[Collected data entries]
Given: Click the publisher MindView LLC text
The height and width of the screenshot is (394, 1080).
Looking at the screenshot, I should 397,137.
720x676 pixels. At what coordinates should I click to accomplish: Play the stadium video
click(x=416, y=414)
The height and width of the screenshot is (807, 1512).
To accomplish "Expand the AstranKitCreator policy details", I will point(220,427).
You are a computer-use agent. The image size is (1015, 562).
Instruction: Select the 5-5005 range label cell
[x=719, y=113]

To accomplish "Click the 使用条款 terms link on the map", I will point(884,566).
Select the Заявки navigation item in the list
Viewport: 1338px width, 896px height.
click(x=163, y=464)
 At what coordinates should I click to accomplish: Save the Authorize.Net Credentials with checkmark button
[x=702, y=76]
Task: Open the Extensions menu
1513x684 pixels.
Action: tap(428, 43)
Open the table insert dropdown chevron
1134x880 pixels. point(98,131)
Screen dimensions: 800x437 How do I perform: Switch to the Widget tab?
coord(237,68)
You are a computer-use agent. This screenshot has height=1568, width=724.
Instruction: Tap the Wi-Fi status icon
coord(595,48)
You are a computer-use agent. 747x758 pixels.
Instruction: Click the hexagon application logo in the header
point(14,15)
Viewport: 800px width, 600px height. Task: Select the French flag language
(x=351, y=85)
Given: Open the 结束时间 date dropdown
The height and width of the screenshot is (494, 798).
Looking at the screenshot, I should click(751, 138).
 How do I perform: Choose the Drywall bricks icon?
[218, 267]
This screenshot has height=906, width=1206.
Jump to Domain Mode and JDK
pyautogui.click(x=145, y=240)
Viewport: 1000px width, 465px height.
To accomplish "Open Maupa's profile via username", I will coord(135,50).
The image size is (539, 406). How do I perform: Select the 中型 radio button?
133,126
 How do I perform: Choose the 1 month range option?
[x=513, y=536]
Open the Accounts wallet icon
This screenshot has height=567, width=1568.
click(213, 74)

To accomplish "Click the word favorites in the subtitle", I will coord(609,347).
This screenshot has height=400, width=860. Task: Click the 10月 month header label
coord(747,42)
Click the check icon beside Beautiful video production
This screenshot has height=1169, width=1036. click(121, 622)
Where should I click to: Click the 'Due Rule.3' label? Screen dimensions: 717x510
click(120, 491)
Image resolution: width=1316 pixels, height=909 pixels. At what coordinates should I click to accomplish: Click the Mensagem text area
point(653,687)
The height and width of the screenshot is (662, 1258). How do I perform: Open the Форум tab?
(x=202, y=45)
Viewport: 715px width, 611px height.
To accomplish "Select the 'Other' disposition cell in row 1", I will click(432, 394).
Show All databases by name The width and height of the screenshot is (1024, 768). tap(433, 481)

> _Work to complete_
Retype the entries above. Match them exactly.

> _Answer for this exercise_
Given: Click the publisher MindView LLC text
The height and width of the screenshot is (394, 1080).
Looking at the screenshot, I should 397,137.
720x676 pixels. At what coordinates should I click to accomplish: Play the stadium video
click(x=416, y=414)
The height and width of the screenshot is (807, 1512).
To accomplish "Expand the AstranKitCreator policy details", I will point(220,427).
You are a computer-use agent. The image size is (1015, 562).
Instruction: Select the 5-5005 range label cell
[x=719, y=113]

To accomplish "Click the 使用条款 terms link on the map", I will point(884,566).
Select the Заявки navigation item in the list
Viewport: 1338px width, 896px height.
click(x=163, y=464)
 At what coordinates should I click to accomplish: Save the Authorize.Net Credentials with checkmark button
[x=702, y=76]
Task: Open the Extensions menu
1513x684 pixels.
Action: tap(428, 43)
Open the table insert dropdown chevron
1134x880 pixels. point(98,131)
Screen dimensions: 800x437 How do I perform: Switch to the Widget tab?
coord(237,68)
You are a computer-use agent. This screenshot has height=1568, width=724.
Instruction: Tap the Wi-Fi status icon
coord(595,48)
You are a computer-use agent. 747x758 pixels.
Instruction: Click the hexagon application logo in the header
point(14,15)
Viewport: 800px width, 600px height. Task: Select the French flag language
(x=351, y=85)
Given: Open the 结束时间 date dropdown
The height and width of the screenshot is (494, 798).
Looking at the screenshot, I should click(751, 138).
 How do I perform: Choose the Drywall bricks icon?
[218, 267]
This screenshot has height=906, width=1206.
Jump to Domain Mode and JDK
pyautogui.click(x=145, y=240)
Viewport: 1000px width, 465px height.
To accomplish "Open Maupa's profile via username", I will coord(135,50).
The image size is (539, 406). How do I perform: Select the 中型 radio button?
133,126
 How do I perform: Choose the 1 month range option?
[x=513, y=536]
Open the Accounts wallet icon
This screenshot has height=567, width=1568.
click(213, 74)

To accomplish "Click the word favorites in the subtitle", I will coord(609,347).
This screenshot has height=400, width=860. Task: Click the 10月 month header label
coord(747,42)
Click the check icon beside Beautiful video production
This screenshot has height=1169, width=1036. click(121, 622)
Where should I click to: Click the 'Due Rule.3' label? Screen dimensions: 717x510
click(120, 491)
Image resolution: width=1316 pixels, height=909 pixels. At what coordinates should I click to accomplish: Click the Mensagem text area
point(653,687)
The height and width of the screenshot is (662, 1258). How do I perform: Open the Форум tab?
(x=202, y=45)
Viewport: 715px width, 611px height.
To accomplish "Select the 'Other' disposition cell in row 1", I will click(432, 394).
Show All databases by name The width and height of the screenshot is (1024, 768). tap(433, 481)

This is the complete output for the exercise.